> THE REQUEST
Answer from the passage on distributed energy resources:
1. Which four resources does it say reduce peak demand and support more informed infrastructure planning?
2. On what three factors does it say the impact of distributed energy resources depends heavily?
3. Which two kinds of resources does it say often support peak demand reduction by shifting energy use or injecting stored power?

Quantifying distributed energy resource value for investor-owned utilities



Distributed energy resources can reduce peak demand, defer infrastructure upgrades, and create new market opportunities for utilities. Determining where those assets, including renewable energy resources, deliver real grid value requires reliable operational data that connects field activity to system performance. By standardizing field data collection and integrating it with planning and asset systems, utilities can quantify DER contributions and evaluate them alongside traditional infrastructure investments.
Investor-owned utilities can deploy distributed energy resources (DERs) almost anywhere across the grid in the United States. Determining where those assets actually improve system performance or defer infrastructure investment is another matter.
Solar, battery storage, demand response programs, and distributed generation reduce peak demand and support more informed infrastructure planning. Quantifying those contributions requires reliable field data that investor-owned utilities can use to evaluate grid performance, prioritize capital investments, and support rate case filings with regulators and investors.
The value of new DER technology highlights an old problem: the difficulty of getting reliable field data. Without it, utilities aren’t able to capture and quantify the value of their DER programs, which quickly turn into spreadsheets full of assumptions instead of assets that investor-owned utilities can actually measure or plan around.

That’s because utilities already have strong frameworks for evaluating traditional infrastructure, but distributed energy resources introduce different challenges that aren’t fully addressed yet. Their impact depends heavily on location, timing, and real-world field conditions, and inconsistent or incomplete field data makes it difficult for planning teams to connect DER activity to measurable grid and financial outcomes.
Investor-owned utilities can only quantify the value of distributed energy resources when reliable operational data connects field activity to grid performance.
Distributed energy resources influence grid operations in several important ways. One of the most visible is improved infrastructure planning. In the right locations, DER deployments can reduce pressure on transmission lines, substations, or distribution feeders, helping utilities prioritize capital investments and schedule upgrades where they deliver the most grid value.
Peak demand reduction offers another clear benefit. When DERs reduce load during critical periods, utilities avoid purchasing expensive peak power or investing in additional generation capacity. Battery storage and demand response programs often support this by shifting energy use or injecting stored power when demand spikes.

> RAW DATA

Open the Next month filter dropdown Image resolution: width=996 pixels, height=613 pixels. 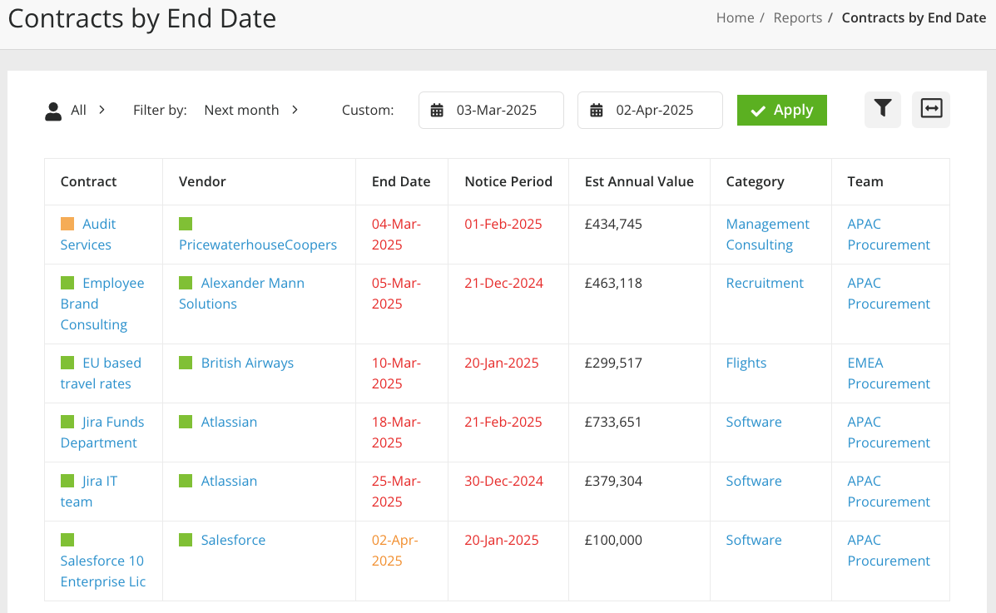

> RESULT FOR THIS TASK
1. Solar, battery storage, demand response programs, and distributed generation.
2. Location, timing, and real-world field conditions.
3. Battery storage and demand response programs.